Para De Martonne (1940), a profundidade das caneluras poderia estar associada
também aos processos de nivação no planalto.
Silveira (1942) atribui a formação das “caneluras” e as “marmitas” à ação
intempérica das águas da chuva e dos rios que tomam forma torrencial. Segundo o autor, a
ação térmica contribui para a formação dos sulcos a partir da geração de diáclases, que são
muito comuns. Entretanto, Silveira (1942) contrapõe afirmando que não são as formas fluviais
que dominam o cenário regional, sendo necessária a presença de outros fatores para explicar o
modelado, neste caso a glaciação.
Ruelan (1943) claramente defende a glaciação no alto do Itatiaia a partir da
observação e constatação de roches moutonnées e destaca as caneluras como resultado das
diáclases (que foram apagadas pela erosão) associadas ao escoamento superficial da água.
Segundo o autor, todas as paredes da rocha estão cortadas pelas caneluras que podem atingir 1
m de profundidade perpendicular à superfície, e no topo de cada canelura existe uma
depressão cheia de água (alvéolo) no qual deu início à canelura. Para o autor, o resultado de
todos os agentes erosivos formaria feições conhecidas como lapiès, que seriam basicamente o
resultado da fácil desagregação do sienito através da hidratação dos feldspatos e posterior
erosão.
Domingues (1952) afirma que as caneluras e as pequenas depressões (alvéolos)
resultam da dissolução do sienito devido a água da chuva. Segundo o autor, a superfície das
rochas encontra-se quase sempre coberta de líquens e a água que escorre traz dissolvida ácidos
orgânicos que contribuem muito para o intemperismo. Outra prova da forte ação da
decomposição química é o grande número de alvéolos existentes na superfície das rochas,
onde se dá a verdadeira dissolução das alcalinas. O mesmo se observa na formação das
caneluras. Isto se verifica em função da constituição da própria rocha e com o auxílio de
vegetais inferiores, ressaltando entre eles os líquens.

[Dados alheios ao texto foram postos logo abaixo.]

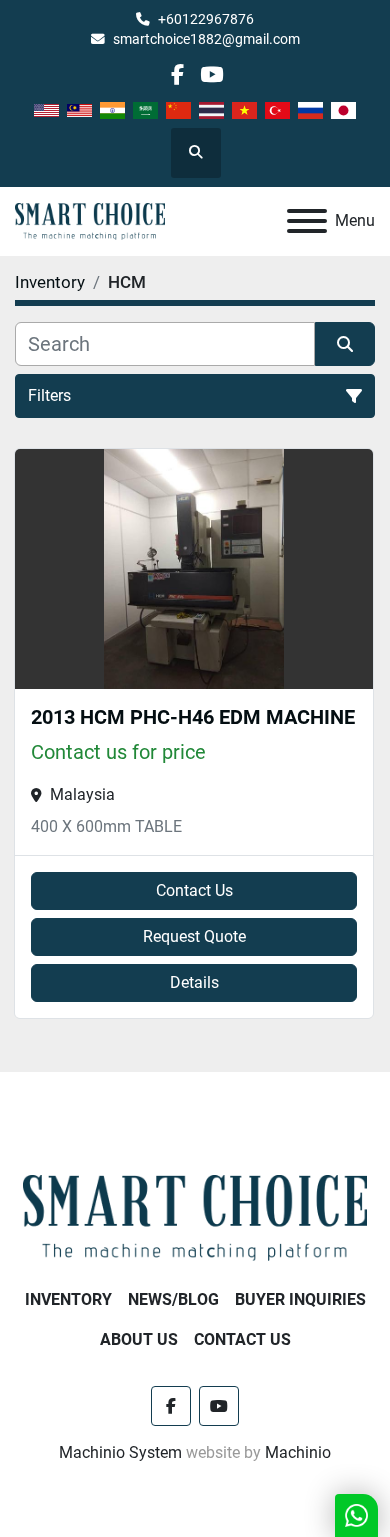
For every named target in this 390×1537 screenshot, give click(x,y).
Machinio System (120, 1452)
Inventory (68, 1299)
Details (194, 982)
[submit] (345, 344)
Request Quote (194, 936)
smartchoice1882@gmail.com (206, 39)
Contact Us (194, 890)
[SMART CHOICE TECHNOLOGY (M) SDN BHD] (195, 1216)
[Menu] (307, 221)
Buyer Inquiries (300, 1299)
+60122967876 (206, 19)
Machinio (298, 1452)
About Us (139, 1339)
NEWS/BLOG (173, 1299)
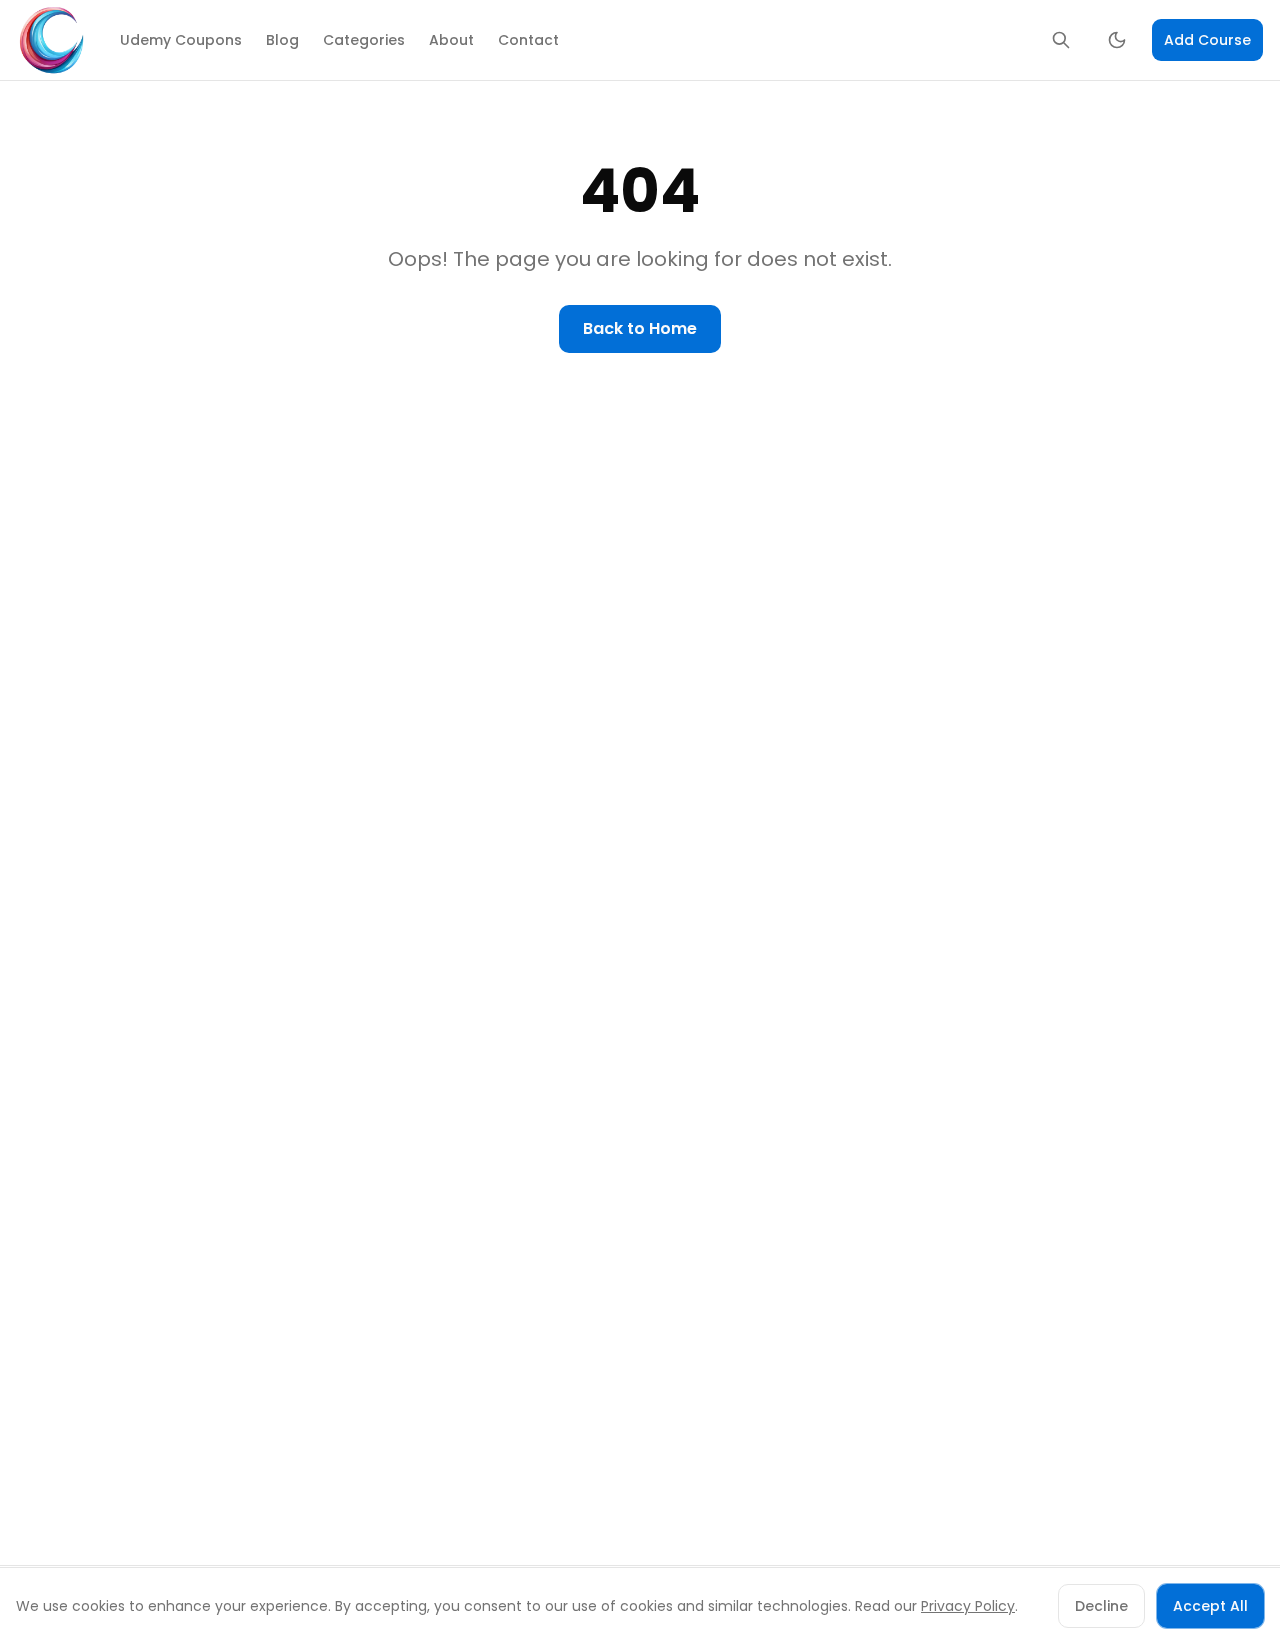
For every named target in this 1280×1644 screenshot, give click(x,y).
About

Rich (1953) menciona a presença de matacões escavados por torrentes glaciais
e ainda seleciona evidências fotográficas na tentativa de comparar feições erosivas geradas por
70
intemperismo diferencial ou torrentes glaciais. O autor afirma ainda que as flutuações glaciais
se dispõem essencialmente em superfícies horizontais suaves marcadas pela água correndo
sobre elas, mas que não há ranhuras profundas. O autor não deixa de destacar que os supostos
alvéolos se restringem aos matacões alojados na base (porções mais baixas) dos vales, o que
sugere uma gênese glacial formada durante torrentes repentinas após a desobstrução de corpos
d’água.
Para Rich (1953), uma forte evidência da possível glaciação seria o polimento
das rochas ao redor dos vales que estariam cobertas por gelo em movimento. Em
contrapartida, as partes mais altas das Agulhas Negras não estão polidas, sugerindo que essa
porção não estaria coberta de gelo em movimento.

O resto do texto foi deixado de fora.